Gardener Jean-Louis Cayrou has been found guilty of the premeditated murder of his British expat lover Patricia Wilson at her rural French home in 2012.

Cayrou, 54, was sentenced to 30 years in prison for killing Mrs Wilson, 58, following the collapse of their relationship, after the jury deliberated for almost five hours at the Cour d'Assises de l'Aveyron in Rodez, south-west France.

Gasps were heard from members of his family as he received his sentence, against which he has 10 days to appeal.

Mrs Wilson's mother, Jean Wilson, 84, said "justice has finally been done" following the verdict.

Cayrou is believed to have cut the electricity at Mrs Wilson's home near the village of Vabre-Tizac, in the Aveyron region, and killed her shortly after she returned from visiting her mother in England on August 17 2012.

Described as "dominating" and "unstable" in court, Cayrou left a trail of blood through the isolated house, leading down the steps outside, where he is believed to have loaded Mrs Wilson's body into his car.

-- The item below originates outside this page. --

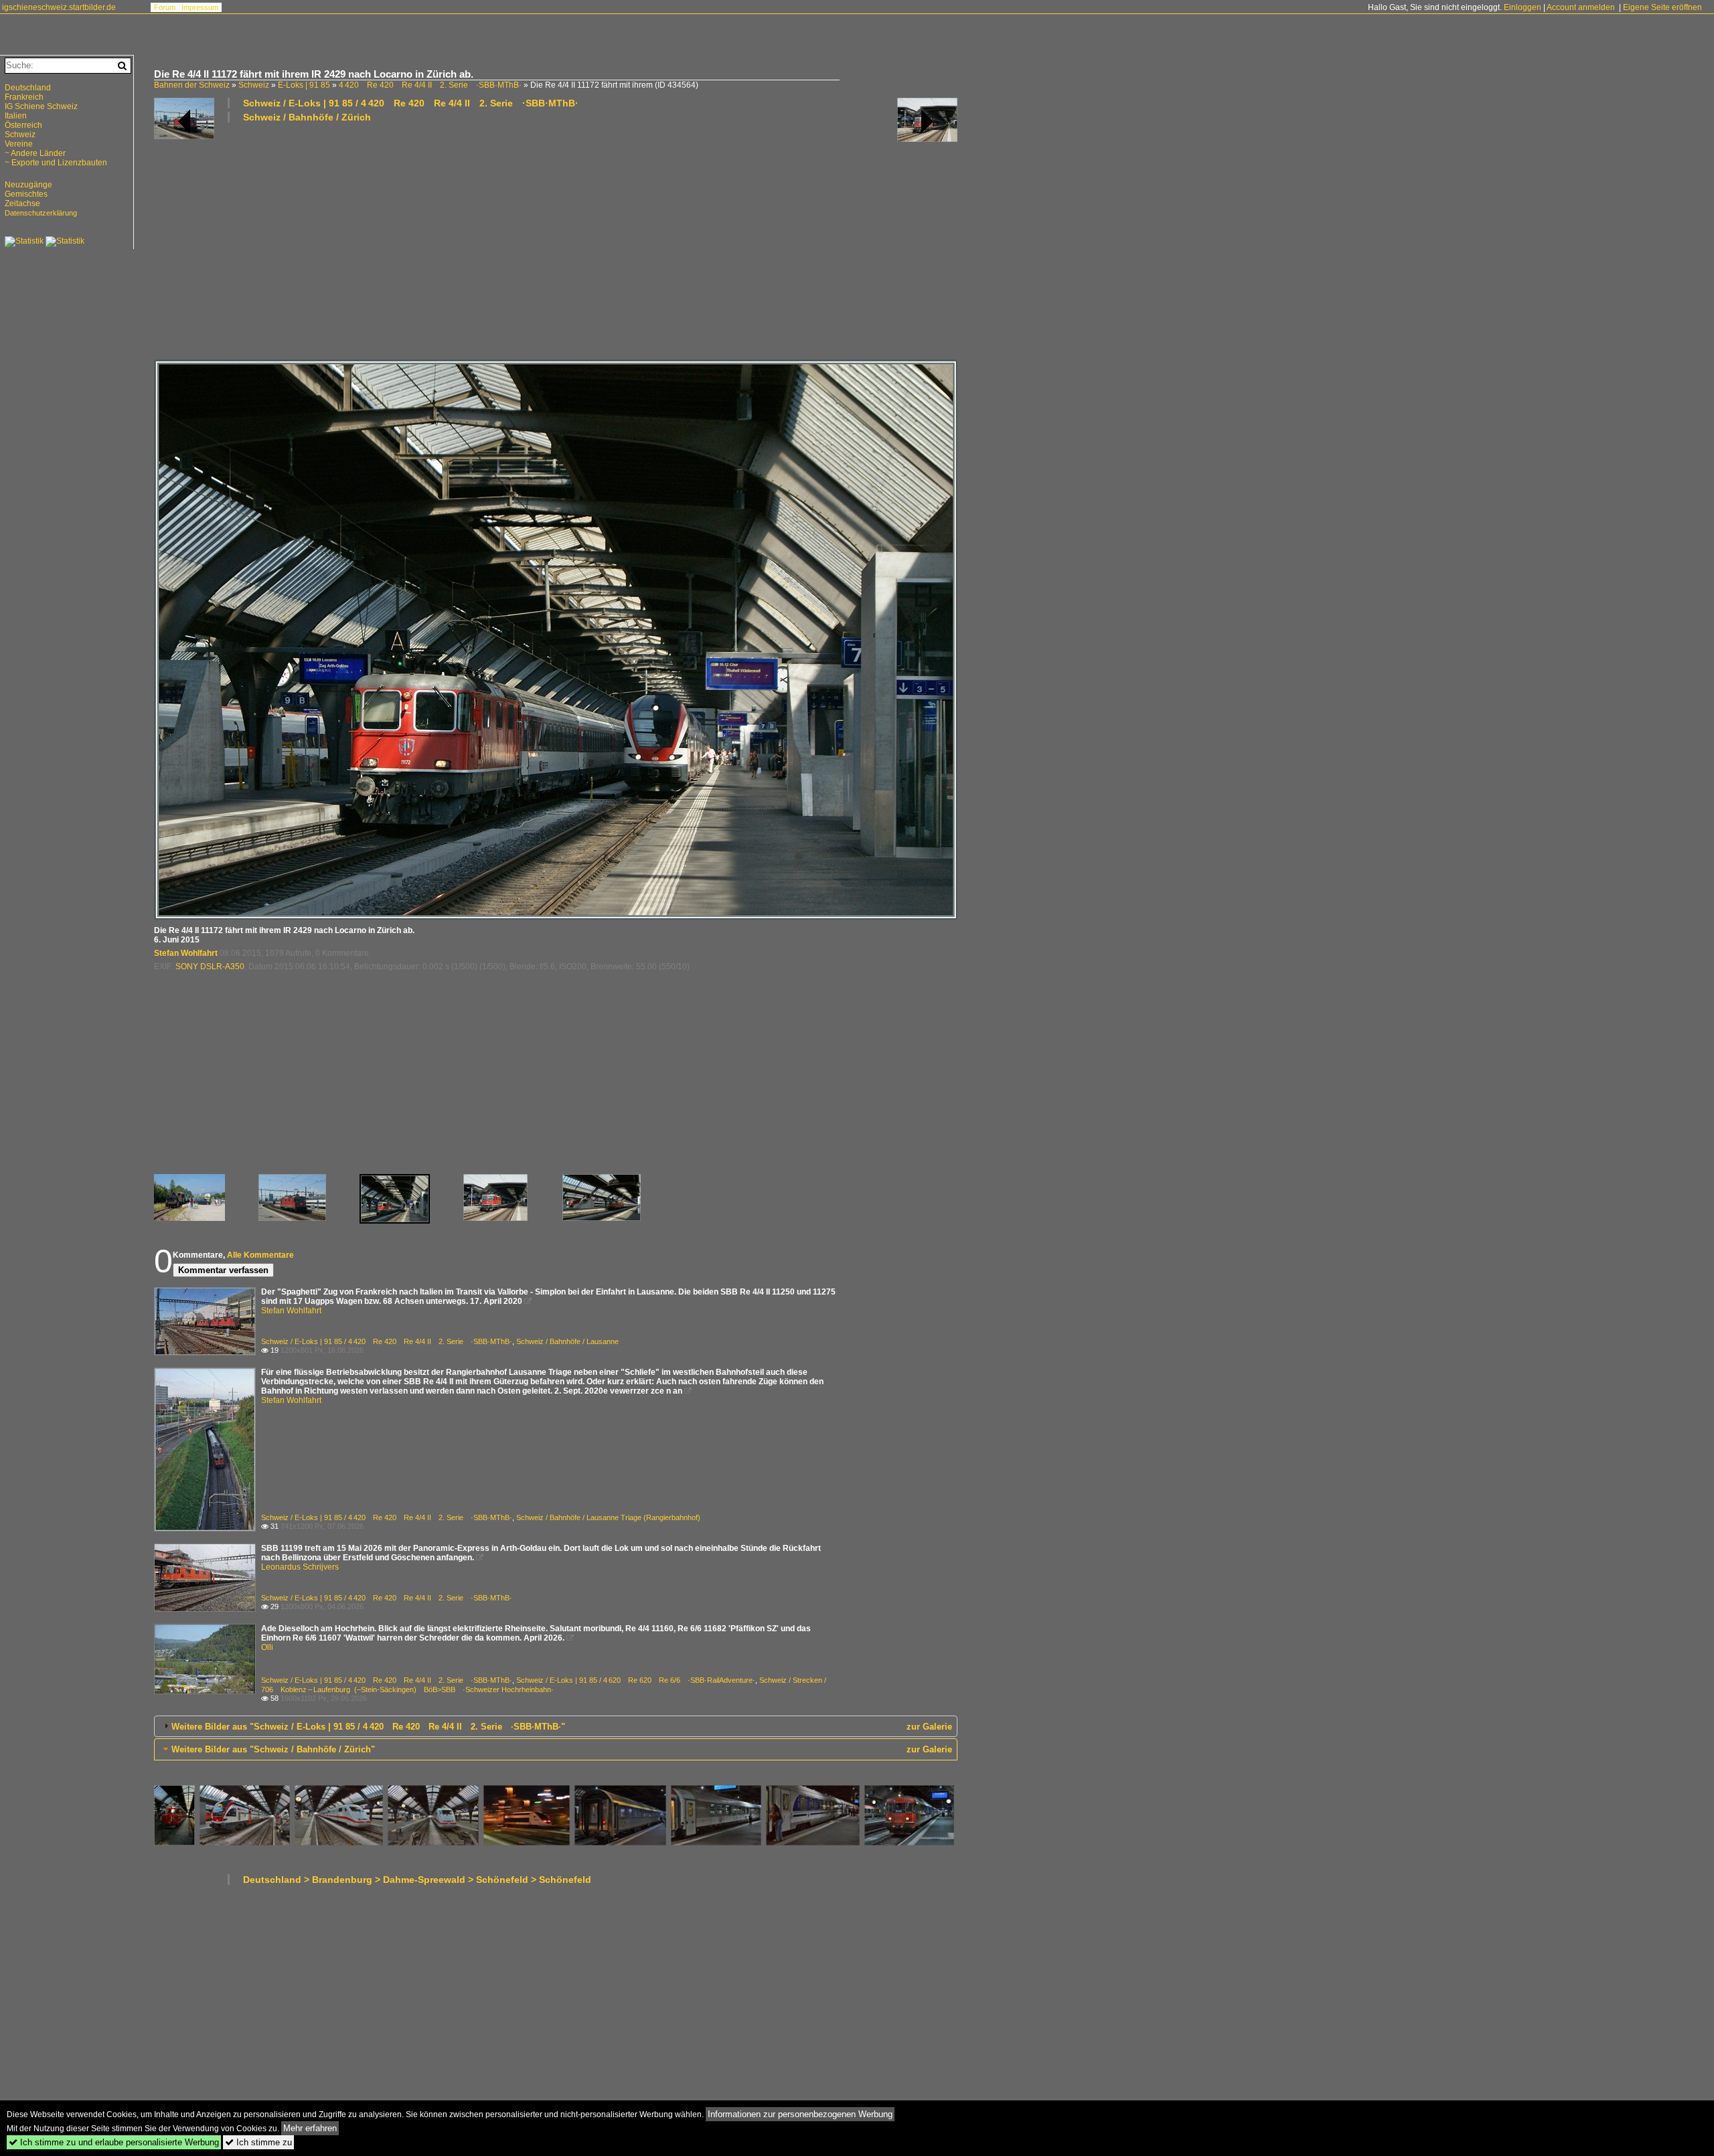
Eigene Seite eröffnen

Mrs Wilson's body has never been found and Cayrou's refusal to disclose where he hid it has been condemned by the prosecution.

In a written statement released following the verdict, Jean Wilson said she was "pleased that justice has finally been done" but said the result was "tinged with sadness" - as she would still have to live without her "perfect daughter". 

She said she had been left heartbroken when her daughter, who was her "best friend" and "confidante", was "cruelly taken away".

"To lose a child is a devastating experience, but to lose a child in this manner, through an act of extreme violence is indescribable," the statement read. 

"When her life was snatched away in such a brutal way, a large part of my own was taken away forever. Losing her was the biggest sadness of my life and has left a gap that can never be filled.

"I think about her and the terrible circumstances of her death every day. All I am left with are the fond memories of my loving daughter and the wonderful times we spent together. I will never forget her."

Mrs Wilson was originally from Welwyn Garden City, Hertfordshire, before moving to France with her partner Donald Marcus, 58, in 2008.

She embarked on a relationship with Cayrou, her gardener, in the spring of 2012. Mr Marcus had returned to England to seek medical treatment after developing the early symptoms of multiple sclerosis.

Mrs Wilson was initially happy with Cayrou, but he "turned into a jealous, possessive person, who wanted her to himself" and their relationship deteriorated, her friend Fiona McKinley, 61, told the court. 

Her death came just weeks after she told friends that Cayrou had broken into her house in the middle of the night, climbed on to her bed and attempted to suffocate her.

Kieran Mitchell, a lawyer from Slater and Gordon representing Jean Wilson, described Cayrou as "heartless"  and "lacking remorse" for putting Jean Wilson through the "added ordeal" of a criminal trial. 

He said: "This was a brutal murder of an innocent woman whose only mistake was to have a brief relationship with the wrong man.

"Cayrou cruelly murdered her simply because she said she didn't want to be with him."

The court awarded 20,000 euros in compensation to both Jean Wilson and Mr Marcus for their ordeal and 8,000 euros each for legal fees.

Mr Marcus was also granted more than 15,000 euros in compensation for the damage caused to the home he had shared with Mrs Wilson and the time he could not spend there during the investigation.